[R-sig-ME] Model assessment strategy for binomial mixed model
Adam Smith
raptorbio at hotmail.com
Thu Oct 27 18:24:52 CEST 2011
All,
A couple of weeks ago, I solicited assistance with a binomial mixed model with nested random effects. After much research and guidance from this list, I've formulated an analysis plan that I'd like to run by anyone who would graciously take time to evaluate the process.
The data structure:
> str(abs2009)
'data.frame': 416 obs. of 8 variables:
$ obs : Factor w/ 416 levels "1","2","3","4",..: 1 2 3 4 5 6 7 8 9 10 ...
$ plot : Factor w/ 16 levels "N_10","N_2","N_3",..: 1 1 1 1 1 1 1 1 1 1 ...
$ geog : Factor w/ 2 levels "N","S": 1 1 1 1 1 1 1 1 1 1 ...
$ trt : Factor w/ 2 levels "CONT","TRT": 1 1 1 1 1 1 1 1 1 1 ...
$ count: Factor w/ 14 levels "1","2","3","4",..: 1 2 3 4 5 6 7 8 9 10 ...
$ total: int 143 139 137 135 131 127 123 115 112 109 ...
$ abs : int 4 2 2 4 4 4 8 3 3 18 ...
$ dT : int 4 3 3 3 3 3 3 3 3 3 ...
The number of fruit abscised (abs) relative to the total number of fruit (total) is to be evaluated as a function of treatment (trt), geography (geog), and over time (count); abscission is highly stochastic, thus the use of a factor for the count variable. dT is the length, in days, of the count period during which abscission occurred.

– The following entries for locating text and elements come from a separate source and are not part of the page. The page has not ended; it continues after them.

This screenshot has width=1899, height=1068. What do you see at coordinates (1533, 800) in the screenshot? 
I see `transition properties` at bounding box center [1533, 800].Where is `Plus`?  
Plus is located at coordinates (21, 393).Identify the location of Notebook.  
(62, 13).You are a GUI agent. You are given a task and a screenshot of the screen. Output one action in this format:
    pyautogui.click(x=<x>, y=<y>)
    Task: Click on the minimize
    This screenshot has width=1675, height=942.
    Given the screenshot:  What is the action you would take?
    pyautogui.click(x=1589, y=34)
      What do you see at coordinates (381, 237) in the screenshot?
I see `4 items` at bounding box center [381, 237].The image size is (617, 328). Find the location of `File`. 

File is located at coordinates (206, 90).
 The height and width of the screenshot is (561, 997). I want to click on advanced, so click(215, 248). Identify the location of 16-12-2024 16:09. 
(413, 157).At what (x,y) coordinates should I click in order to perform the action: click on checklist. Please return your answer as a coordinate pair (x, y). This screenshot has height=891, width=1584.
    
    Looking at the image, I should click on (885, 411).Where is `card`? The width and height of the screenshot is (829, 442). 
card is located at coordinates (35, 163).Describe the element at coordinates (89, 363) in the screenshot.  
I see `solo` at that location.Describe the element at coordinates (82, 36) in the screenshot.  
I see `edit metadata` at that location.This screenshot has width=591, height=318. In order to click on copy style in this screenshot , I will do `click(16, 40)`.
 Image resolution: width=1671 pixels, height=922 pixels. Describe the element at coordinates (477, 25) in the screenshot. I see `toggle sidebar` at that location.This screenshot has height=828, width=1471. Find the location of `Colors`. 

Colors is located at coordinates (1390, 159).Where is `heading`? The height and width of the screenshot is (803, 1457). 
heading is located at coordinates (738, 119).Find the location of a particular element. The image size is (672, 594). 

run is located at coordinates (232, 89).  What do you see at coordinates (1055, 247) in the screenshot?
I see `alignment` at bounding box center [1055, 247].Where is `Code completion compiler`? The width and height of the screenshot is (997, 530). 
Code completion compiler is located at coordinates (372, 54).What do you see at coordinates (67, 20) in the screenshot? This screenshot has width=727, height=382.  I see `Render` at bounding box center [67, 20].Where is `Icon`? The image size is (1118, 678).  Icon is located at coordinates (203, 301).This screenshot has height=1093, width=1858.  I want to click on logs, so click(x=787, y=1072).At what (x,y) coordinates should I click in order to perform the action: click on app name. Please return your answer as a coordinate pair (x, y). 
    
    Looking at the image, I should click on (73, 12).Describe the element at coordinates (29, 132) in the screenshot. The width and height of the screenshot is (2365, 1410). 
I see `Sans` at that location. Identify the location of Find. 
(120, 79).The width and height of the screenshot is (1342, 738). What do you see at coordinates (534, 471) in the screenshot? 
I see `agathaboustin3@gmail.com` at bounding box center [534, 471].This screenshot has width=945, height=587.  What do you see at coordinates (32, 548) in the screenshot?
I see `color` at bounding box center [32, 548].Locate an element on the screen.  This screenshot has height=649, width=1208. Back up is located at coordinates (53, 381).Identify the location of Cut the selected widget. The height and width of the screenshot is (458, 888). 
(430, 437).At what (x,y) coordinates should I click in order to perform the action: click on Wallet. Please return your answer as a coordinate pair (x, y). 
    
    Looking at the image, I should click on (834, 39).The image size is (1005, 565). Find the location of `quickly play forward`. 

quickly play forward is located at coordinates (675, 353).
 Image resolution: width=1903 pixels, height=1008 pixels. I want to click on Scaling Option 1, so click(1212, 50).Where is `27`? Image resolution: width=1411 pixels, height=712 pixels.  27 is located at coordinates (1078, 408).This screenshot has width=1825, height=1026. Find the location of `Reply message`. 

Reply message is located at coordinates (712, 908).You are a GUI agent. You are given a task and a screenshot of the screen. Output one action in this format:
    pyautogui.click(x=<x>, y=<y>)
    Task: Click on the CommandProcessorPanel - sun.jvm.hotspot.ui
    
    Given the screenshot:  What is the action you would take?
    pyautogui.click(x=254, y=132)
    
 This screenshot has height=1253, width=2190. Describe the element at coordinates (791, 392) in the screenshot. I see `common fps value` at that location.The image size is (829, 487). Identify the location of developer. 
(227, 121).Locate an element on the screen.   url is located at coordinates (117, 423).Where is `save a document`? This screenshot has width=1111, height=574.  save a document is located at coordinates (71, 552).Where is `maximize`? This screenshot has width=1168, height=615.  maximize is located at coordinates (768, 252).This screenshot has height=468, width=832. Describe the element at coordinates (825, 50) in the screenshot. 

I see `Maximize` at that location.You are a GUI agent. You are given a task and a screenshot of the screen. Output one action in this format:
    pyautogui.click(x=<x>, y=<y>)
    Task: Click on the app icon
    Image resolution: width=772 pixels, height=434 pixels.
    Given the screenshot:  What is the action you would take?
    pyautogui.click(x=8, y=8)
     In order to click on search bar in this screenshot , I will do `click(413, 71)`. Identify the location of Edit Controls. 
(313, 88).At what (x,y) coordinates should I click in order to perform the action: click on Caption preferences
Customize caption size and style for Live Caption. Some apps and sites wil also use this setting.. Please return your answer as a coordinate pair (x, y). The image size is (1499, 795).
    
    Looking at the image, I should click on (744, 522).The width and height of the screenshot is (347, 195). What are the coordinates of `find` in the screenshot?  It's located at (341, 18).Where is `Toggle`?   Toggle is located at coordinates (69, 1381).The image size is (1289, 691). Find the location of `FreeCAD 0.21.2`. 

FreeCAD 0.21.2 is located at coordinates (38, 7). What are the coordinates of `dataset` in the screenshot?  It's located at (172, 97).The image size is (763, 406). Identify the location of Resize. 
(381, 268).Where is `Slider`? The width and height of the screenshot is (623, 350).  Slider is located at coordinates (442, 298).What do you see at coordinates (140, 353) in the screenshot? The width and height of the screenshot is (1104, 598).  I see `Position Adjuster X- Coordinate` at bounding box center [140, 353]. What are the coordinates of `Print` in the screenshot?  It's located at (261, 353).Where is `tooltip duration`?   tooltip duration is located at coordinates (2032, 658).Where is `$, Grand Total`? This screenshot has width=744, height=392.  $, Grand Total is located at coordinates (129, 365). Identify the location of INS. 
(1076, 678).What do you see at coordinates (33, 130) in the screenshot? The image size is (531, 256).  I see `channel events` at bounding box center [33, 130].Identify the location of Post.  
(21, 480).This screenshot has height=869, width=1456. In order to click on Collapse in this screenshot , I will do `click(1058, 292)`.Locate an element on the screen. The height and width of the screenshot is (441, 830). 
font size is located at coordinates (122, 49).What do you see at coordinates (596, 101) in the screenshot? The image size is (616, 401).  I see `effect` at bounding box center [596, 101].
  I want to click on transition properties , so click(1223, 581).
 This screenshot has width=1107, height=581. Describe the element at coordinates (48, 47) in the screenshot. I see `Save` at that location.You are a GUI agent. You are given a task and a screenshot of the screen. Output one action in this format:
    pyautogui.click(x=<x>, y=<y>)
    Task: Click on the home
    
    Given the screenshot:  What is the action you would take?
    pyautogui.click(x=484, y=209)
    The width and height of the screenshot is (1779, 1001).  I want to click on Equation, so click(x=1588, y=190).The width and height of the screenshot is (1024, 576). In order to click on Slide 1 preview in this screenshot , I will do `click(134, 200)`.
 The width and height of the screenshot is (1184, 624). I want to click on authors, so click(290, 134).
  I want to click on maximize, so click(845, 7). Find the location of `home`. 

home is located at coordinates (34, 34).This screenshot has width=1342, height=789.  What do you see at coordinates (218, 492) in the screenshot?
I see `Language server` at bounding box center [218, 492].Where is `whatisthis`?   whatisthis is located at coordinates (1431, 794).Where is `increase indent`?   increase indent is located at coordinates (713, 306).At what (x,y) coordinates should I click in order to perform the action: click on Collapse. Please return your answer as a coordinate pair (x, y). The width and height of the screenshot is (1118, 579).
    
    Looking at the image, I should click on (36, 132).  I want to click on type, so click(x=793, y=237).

There are 16 plots, each composed of two subplots receiving a treatment or control at random.
Step 1: Evaluate the need to account for overdispersion using individual level random effects.
I used the full model with all 2-way interactions and a LRT for the overdispersion parameter:
> mod1 <- glmer (cbind(abs, total-abs) ~ trt + geog + count + trt:geog + trt:count + geog:count + (1|plot) + (1|trt:plot), family = binomial(link="cloglog"), data=abs2009)
> mod2 <- glmer (cbind(abs, total-abs) ~ trt + geog + count + trt:geog + trt:count + geog:count + (1|plot) + (1|trt:plot) + (1|obs), family = binomial(link="cloglog"), data=abs2009)
> anova(mod1,mod2) #overdispersion present
Data: abs2009
Models:
mod1: cbind(abs, total - abs) ~ trt + geog + count + trt:geog + trt:count + geog:count + (1 | plot) + (1 | trt:plot)
mod2: cbind(abs, total - abs) ~ trt + geog + count + trt:geog + trt:count + geog:count + (1 | plot) + (1 | trt:plot) + (1 | obs)
Df AIC BIC logLik Chisq Chi Df Pr(>Chisq)
mod1 45 1832.7 2014.1 -871.35
mod2 46 1136.4 1321.8 -522.21 698.29 1 < 2.2e-16 ***
Step 2: Determine whether length of count period needs to be accounted for.
I chose to plot mod2 residuals as a function of dT:
> boxplot(mod2 at resid~abs2009$dT) # Plot shows no effect of dT (plot at tinyurl.com/dT-vs-resids)
Step 3: Evaluate 2-way interactions:
I used LRT, but if the p-value was marginal, say <= 0.10, I would use parametric bootstrapping. Sound reasonable?
> drop1(mod2, test="Chisq") # None improve the model significantly; dropping all from model
Single term deletions
Model:
cbind(abs, total - abs) ~ trt + geog + count + trt:geog + trt:count + geog:count + (1 | plot) + (1 | trt:plot) + (1 | obs)
Df AIC LRT Pr(Chi)
<none> 1136.4
trt:geog 1 1136.5 2.0470 0.1525
trt:count 13 1119.0 8.6243 0.8007
geog:count 13 1129.1 18.6701 0.1337
Step 4: Evaluate main effects not involved in retained interaction.
I evaluated them similarly to the interactions, above...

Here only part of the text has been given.